Influenza and Coronavirus are two examples of communicable illnesses. Influenza requires only the use of a mask (not N95), gown and gloves whereas Coronavirus requires our HCN to wear a face shield, N95 mask, gown, and gloves anytime they are within 6-10 feet of the patient and when providing direct patient care. While the face shield may be disinfected and reused, the N95 mask, gown and gloves are not able to be reused and need to be changed at varying times throughout a shift.
- The critical supply shortage is likely to result in a limited capacity for PHS to provide HCN service if the HCN patient or any person in the household are diagnosed with a communicable illness, such as Influenza or Coronavirus.

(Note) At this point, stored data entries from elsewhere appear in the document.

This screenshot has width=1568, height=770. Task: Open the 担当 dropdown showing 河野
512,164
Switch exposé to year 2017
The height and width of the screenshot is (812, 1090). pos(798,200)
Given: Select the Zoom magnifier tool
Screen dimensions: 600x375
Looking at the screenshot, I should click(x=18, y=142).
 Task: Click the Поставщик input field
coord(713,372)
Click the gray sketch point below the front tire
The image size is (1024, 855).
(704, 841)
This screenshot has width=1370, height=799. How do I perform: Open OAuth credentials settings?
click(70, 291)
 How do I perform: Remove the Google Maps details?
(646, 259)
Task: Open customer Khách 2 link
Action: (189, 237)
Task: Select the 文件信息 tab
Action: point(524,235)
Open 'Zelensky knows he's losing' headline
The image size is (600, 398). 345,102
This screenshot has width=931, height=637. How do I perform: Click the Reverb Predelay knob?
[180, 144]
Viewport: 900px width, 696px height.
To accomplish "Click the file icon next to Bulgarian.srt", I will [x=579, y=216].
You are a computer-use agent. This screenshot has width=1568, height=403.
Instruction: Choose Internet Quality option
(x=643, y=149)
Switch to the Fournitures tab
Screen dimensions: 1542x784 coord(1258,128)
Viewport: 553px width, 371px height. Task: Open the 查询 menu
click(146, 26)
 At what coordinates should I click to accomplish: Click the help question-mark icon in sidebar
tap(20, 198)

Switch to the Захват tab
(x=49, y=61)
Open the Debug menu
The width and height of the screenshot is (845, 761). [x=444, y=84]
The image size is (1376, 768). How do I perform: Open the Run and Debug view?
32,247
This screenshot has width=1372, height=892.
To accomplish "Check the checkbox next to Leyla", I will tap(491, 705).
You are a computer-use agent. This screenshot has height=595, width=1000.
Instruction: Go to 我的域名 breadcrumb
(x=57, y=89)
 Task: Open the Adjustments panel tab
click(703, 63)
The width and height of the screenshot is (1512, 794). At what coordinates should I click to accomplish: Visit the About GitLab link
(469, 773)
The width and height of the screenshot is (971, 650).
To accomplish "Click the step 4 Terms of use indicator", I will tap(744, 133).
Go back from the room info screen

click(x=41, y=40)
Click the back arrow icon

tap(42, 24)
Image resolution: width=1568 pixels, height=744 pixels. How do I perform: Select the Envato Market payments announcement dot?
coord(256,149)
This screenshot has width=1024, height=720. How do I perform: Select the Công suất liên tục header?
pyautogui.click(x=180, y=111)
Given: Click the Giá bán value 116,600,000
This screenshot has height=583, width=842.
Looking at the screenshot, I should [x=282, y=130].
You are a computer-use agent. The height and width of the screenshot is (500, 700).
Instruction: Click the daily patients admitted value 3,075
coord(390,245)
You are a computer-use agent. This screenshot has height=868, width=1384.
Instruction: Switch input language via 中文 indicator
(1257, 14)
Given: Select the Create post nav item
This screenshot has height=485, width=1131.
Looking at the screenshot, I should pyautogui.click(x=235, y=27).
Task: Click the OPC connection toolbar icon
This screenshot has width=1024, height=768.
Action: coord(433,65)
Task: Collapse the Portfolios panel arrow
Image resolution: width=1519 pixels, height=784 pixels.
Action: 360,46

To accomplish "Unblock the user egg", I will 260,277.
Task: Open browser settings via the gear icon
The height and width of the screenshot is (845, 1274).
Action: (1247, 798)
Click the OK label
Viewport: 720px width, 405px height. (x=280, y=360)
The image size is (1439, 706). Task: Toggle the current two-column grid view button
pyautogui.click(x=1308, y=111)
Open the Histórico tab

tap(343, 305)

- PHS must be notified immediately of any communicable illness with the HCN patient or other person in the household experiencing symptoms or a confirmed diagnosis of a communicable illness. Upon notification, PHS HCN will assess critical supplies and will work with you to develop a plan for ongoing care with significantly diminished hours of service.Our ability to provide any hours of HCN staffing will be dependent upon:
- Access to critical supplies the HCN must utilize during the provision of care.
- Access to a nurse trained to care for your child, who does not have any symptoms of illness or exposure to a person who has a confirmed communicable illness.
Once the patient or household member tests negative for the diagnosed communicable illness, the HCN staffing will then only be dependent upon our access to a nurse trained to care for your child, who does not have any symptoms of illness or exposure to a person who has a confirmed communicable illness.
- While this information is standard medical practice for the health and safety of all people, we have communicated this information with your child’s primary care physician and specialists, so they are aware of the critical supply shortage and that HCN services for your child will be affected greatly if they or a household member experiences a communicable illness during this critical time.
- To ensure we are following MDH and CDC direction to prevent the spread of infection, we are requiring that if staff have symptoms of a respiratory disease (these include fever, coughing, muscle aches, sore throat, and headache), they should stay home for at least 7 days, or for 3 days with no fever and improvement of respiratory symptoms—whichever is longer. (fever should be gone for 3 days without using fever-reducing medicine).
For example, if staff have a fever and coughing for 4 days, they need to stay home 3 more days with no fever for a total of 7 days. Or, if they have a fever and coughing for 5 days, they need to stay home 3 more days with no fever for a total of 8 days.
If a nurse has a medium or high risk exposure (as defined by the CDC) to COVID-19, they will need to self-quarantine which will cause them to be away from work and patient care for an extended period of time.
This will affect our abilities to staff patient homes. We will work hard to be creative with scheduling and maximize coverage with the available workforce.